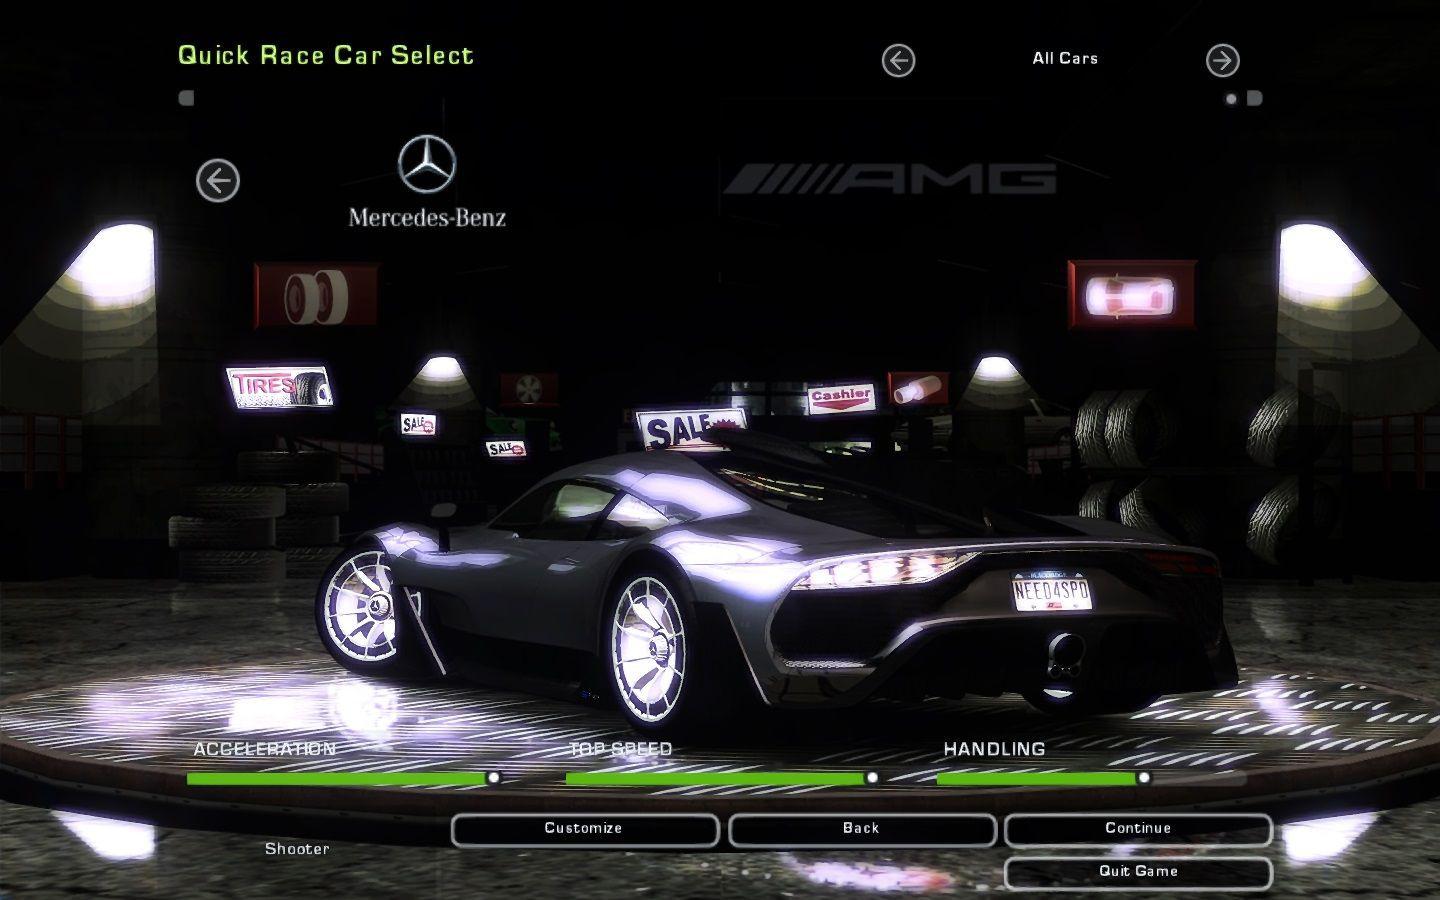Go back with the Back button
Viewport: 1440px width, 900px height.
click(861, 829)
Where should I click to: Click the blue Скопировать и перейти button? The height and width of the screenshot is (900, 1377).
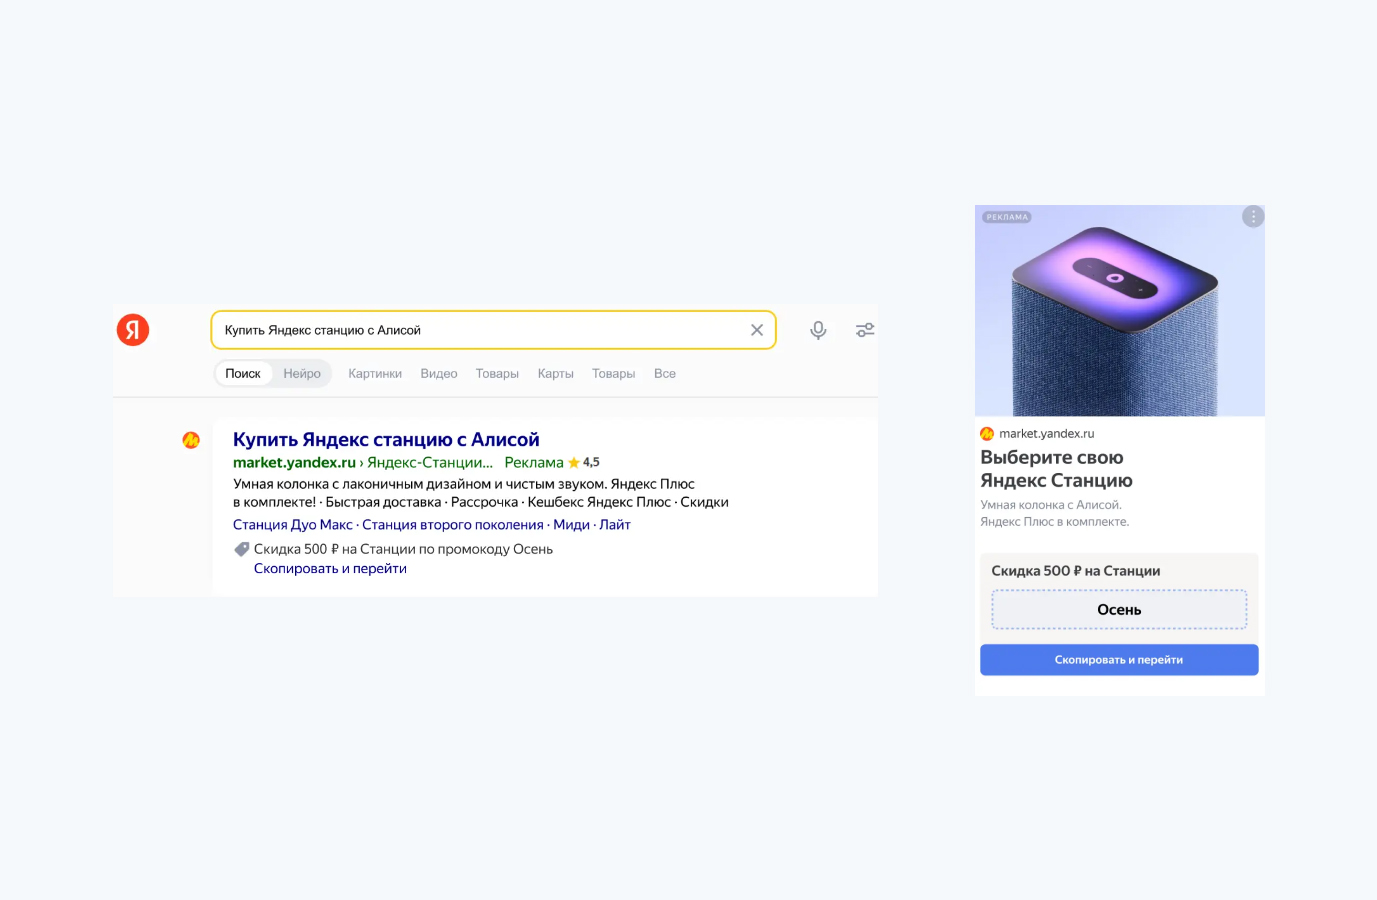point(1119,660)
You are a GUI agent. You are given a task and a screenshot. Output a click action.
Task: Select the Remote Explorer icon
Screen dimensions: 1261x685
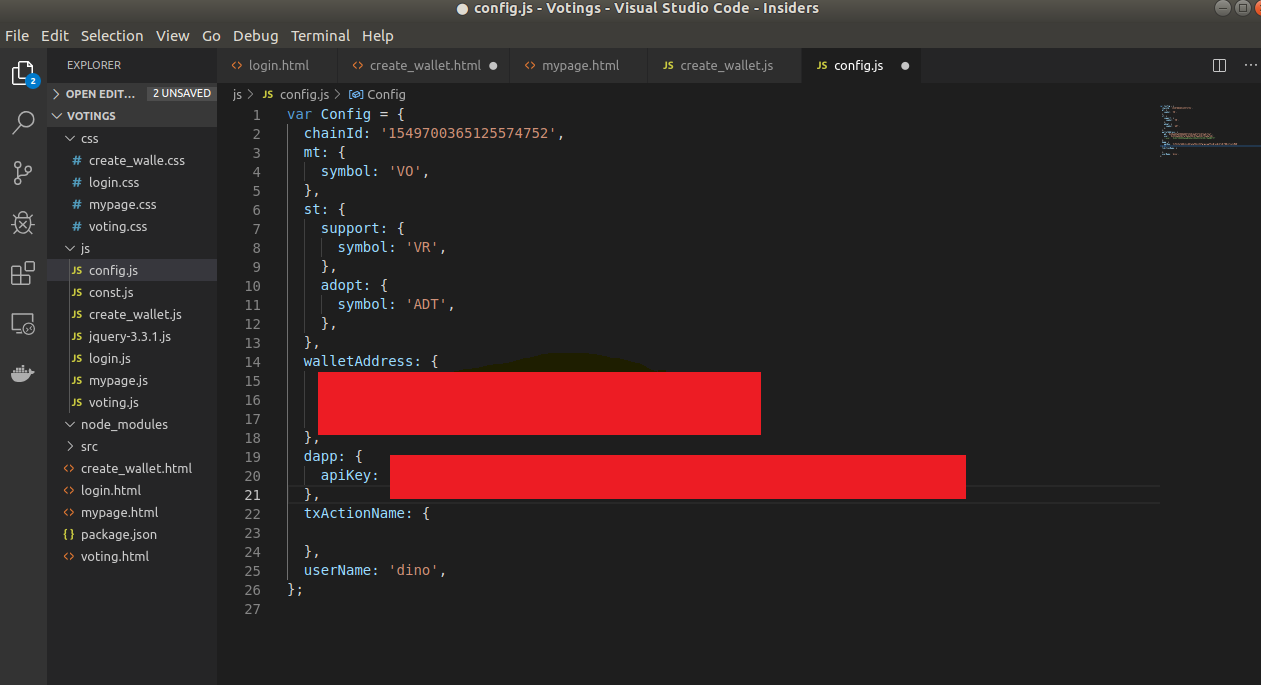point(22,323)
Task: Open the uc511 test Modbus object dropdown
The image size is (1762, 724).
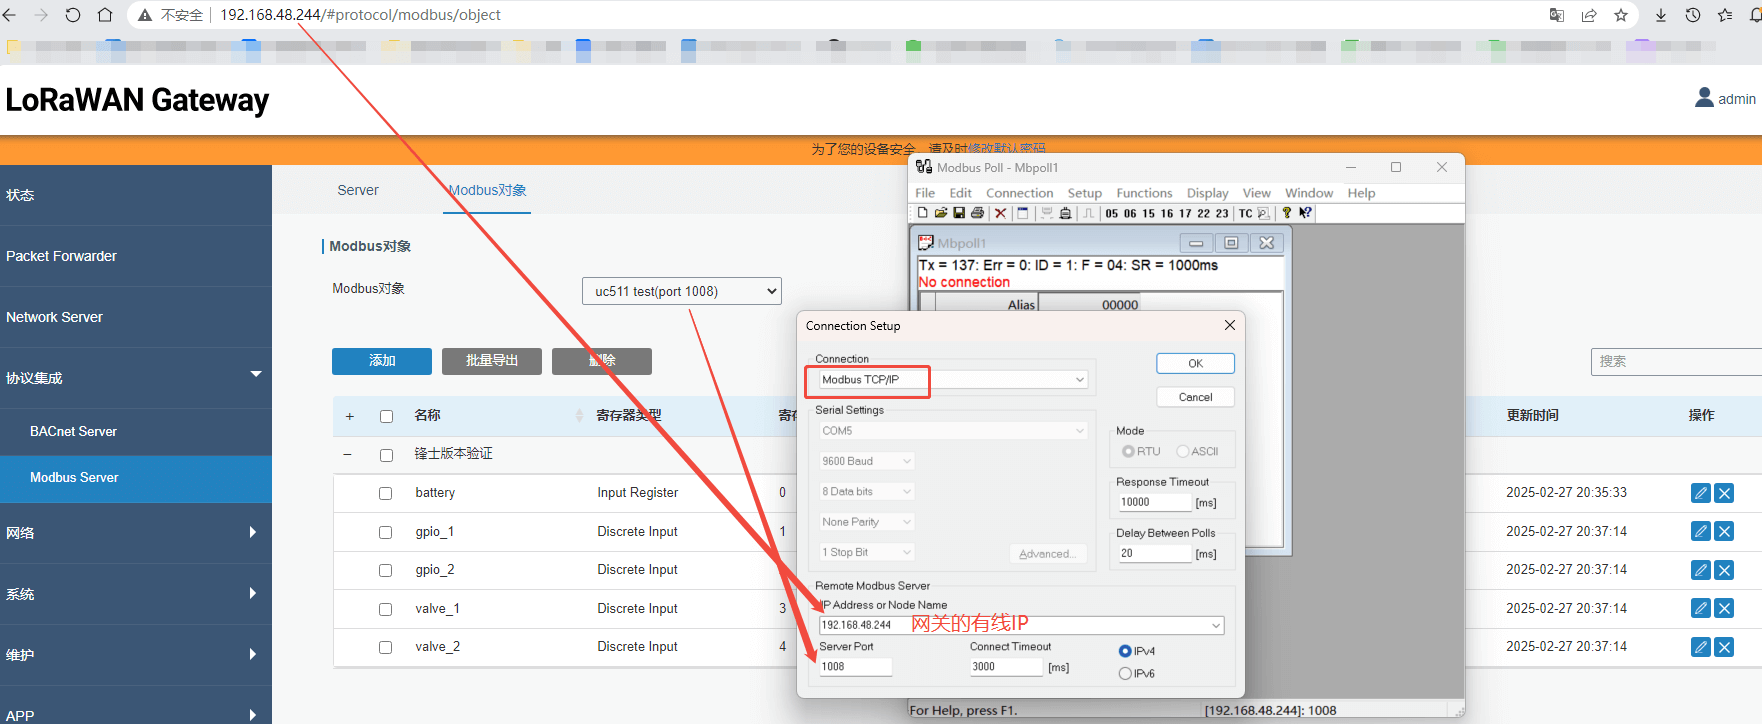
========================================================================
◆ **EXERCISE PROMPT**
From the line holding "Where should I" to the final line of the data above, give each line again exactly, both ends included, and drop the pictures.

◆ **SOLUTION**
Where should I click to: Click the blue Скопировать и перейти button? The height and width of the screenshot is (900, 1377).
point(1119,660)
You are a GUI agent. You are given a task and a screenshot. Output a click action.
Task: Select the Remote Explorer icon
Screen dimensions: 1261x685
point(22,323)
Task: Open the uc511 test Modbus object dropdown
The image size is (1762, 724).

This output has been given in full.